@justin258: You're leaving out a key part of the history here. And that's Sony screwing everything up with its weird shape buttons. Not only did Sony not use letters but it also had DIFFERENT buttons for "accept" and "cancel" in Japan and the West. Apparently in Japan X made more sense as a cancel button while O made more sense for "accept" but in the West because we uses X to cross off boxes on forms to make our selection it was confusing so it got swapped. That meant that for most games the lowest button on the diamond was accept in the west while the rightmost button was cancel, and that was swapped in Japan.
THEN Nintendo made the N64, which did not have a standard diamond, and the PS1 was dominant in that generation, meaning that by the time Sega made the Dreamcast the actual standard in the West was bottom button accept, rightmost button cancel, and Sega followed that.

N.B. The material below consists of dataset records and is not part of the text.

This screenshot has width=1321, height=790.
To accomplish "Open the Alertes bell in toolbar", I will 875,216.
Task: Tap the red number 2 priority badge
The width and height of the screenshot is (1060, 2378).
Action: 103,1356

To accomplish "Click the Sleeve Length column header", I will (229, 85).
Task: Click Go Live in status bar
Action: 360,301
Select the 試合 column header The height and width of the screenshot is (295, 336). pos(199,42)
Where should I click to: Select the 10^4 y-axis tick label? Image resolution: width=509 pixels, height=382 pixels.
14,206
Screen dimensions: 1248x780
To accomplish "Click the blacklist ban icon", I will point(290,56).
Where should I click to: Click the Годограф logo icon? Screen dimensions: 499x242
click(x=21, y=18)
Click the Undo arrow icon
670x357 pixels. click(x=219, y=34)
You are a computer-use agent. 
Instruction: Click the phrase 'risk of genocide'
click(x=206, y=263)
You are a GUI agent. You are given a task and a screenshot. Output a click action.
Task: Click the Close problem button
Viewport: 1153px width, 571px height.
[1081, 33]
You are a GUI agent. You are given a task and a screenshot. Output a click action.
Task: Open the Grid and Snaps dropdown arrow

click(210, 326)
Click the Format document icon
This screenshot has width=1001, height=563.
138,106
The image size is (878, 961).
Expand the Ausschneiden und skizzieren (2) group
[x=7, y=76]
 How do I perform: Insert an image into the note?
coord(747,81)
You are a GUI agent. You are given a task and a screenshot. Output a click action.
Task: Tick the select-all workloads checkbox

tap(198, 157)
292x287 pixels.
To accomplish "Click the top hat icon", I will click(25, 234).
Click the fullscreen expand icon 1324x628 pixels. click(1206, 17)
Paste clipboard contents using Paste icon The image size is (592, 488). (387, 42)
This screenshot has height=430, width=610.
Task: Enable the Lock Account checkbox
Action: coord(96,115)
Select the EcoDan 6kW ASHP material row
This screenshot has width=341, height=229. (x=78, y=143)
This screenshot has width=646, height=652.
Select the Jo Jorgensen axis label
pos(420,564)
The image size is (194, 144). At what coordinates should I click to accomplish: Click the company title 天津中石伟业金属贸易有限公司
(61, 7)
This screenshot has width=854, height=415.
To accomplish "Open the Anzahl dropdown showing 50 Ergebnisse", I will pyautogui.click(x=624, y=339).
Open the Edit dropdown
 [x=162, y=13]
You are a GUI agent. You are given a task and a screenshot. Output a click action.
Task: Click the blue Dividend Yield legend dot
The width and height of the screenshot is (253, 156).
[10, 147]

Further complicating things is the fact that in Japan text is read right to left while in the West it's left to right (depending on how you define the west.) That's also why the A button is all the way on the right in Nintendo controllers, which doesn't really make sense from a Western perspective. So if A is accept and B is cancel it makes sense that Microsoft, a Western company, would have their buttons configured left to right, and the A button thus on the bottom of the diamond, matching Sony's layout (which was dominant at the time with no actual competitors on the market, since N64, again, did not have a diamond) in the West.
So it's not really Sega's fault. They were following Sony. And Microsoft was following Sony and what made sense in the West. It was the right decision at the time, and Nintendo should have caved in the Gamecube era, when the Sony layout was REALLY dominant (and by that time Sony had standardized somewhat to using its Western layout even in Japan) but Nintendo is Nintendo so here we are.
ETA:
For the N64 the A button was the bottom button and the B button was shifted to the left and up so "bottom button is A/Accept" was totally standard across all systems at that point. It's also the lowest button on a Saturn pad.
And Gamecube controller's button layout is just weird, so "Microsoft should have followed the SNES even though everyone else in the industry including Nintendo was not" is a HOT TAKE!!!!